ASSIGNMENT
Below this sentence is a listing; return exactly its lines from the one with "This screenshot has height=903, width=1800." to the one with "Click the Starter plan name", both kept, and nothing more.
THE INPUT Block Start
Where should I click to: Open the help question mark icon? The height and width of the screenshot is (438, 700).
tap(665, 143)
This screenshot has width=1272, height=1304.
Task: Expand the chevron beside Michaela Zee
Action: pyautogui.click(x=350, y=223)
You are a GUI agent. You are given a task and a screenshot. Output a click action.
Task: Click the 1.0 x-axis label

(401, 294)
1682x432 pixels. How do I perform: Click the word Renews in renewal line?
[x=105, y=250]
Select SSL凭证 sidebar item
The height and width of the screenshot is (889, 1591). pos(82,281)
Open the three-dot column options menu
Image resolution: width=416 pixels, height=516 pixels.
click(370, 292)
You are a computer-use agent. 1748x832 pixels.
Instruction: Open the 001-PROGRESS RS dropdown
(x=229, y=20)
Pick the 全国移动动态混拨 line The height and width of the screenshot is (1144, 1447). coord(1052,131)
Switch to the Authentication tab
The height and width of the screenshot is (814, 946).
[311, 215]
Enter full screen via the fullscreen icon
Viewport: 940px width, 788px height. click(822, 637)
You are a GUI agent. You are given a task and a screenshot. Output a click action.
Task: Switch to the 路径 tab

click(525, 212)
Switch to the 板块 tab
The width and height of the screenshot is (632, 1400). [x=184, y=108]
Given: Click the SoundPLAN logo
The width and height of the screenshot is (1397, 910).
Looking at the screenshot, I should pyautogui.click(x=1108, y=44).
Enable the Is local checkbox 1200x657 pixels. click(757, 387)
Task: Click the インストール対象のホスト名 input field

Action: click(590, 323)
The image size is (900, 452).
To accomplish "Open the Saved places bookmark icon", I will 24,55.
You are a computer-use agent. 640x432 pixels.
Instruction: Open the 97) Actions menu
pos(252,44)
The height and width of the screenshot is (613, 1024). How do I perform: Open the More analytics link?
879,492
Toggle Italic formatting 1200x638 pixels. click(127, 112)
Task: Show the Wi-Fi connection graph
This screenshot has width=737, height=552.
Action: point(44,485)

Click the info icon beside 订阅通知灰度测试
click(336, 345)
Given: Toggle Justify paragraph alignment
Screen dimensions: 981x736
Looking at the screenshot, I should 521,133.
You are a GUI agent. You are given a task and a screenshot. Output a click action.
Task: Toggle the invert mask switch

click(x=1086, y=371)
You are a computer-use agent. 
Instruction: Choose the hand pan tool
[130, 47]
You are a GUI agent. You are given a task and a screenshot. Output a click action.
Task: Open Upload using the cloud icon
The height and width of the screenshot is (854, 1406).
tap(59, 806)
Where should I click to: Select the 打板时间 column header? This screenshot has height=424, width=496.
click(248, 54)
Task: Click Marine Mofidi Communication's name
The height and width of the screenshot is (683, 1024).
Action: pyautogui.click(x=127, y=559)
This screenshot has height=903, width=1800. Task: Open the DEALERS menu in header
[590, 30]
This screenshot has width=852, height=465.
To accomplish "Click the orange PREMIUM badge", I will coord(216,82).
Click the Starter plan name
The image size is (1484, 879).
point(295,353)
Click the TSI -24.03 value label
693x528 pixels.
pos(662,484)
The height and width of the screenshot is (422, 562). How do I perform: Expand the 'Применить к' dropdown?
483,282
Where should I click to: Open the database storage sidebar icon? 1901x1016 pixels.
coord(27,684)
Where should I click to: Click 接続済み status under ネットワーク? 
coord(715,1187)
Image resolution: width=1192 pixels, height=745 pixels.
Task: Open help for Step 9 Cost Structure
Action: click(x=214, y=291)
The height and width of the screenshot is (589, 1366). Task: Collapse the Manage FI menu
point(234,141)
THE INPUT Block End
ANSWER SPACE
This screenshot has height=903, width=1800. Task: Open the DEALERS menu in header
[590, 30]
This screenshot has width=852, height=465.
To accomplish "Click the orange PREMIUM badge", I will coord(216,82).
Click the Starter plan name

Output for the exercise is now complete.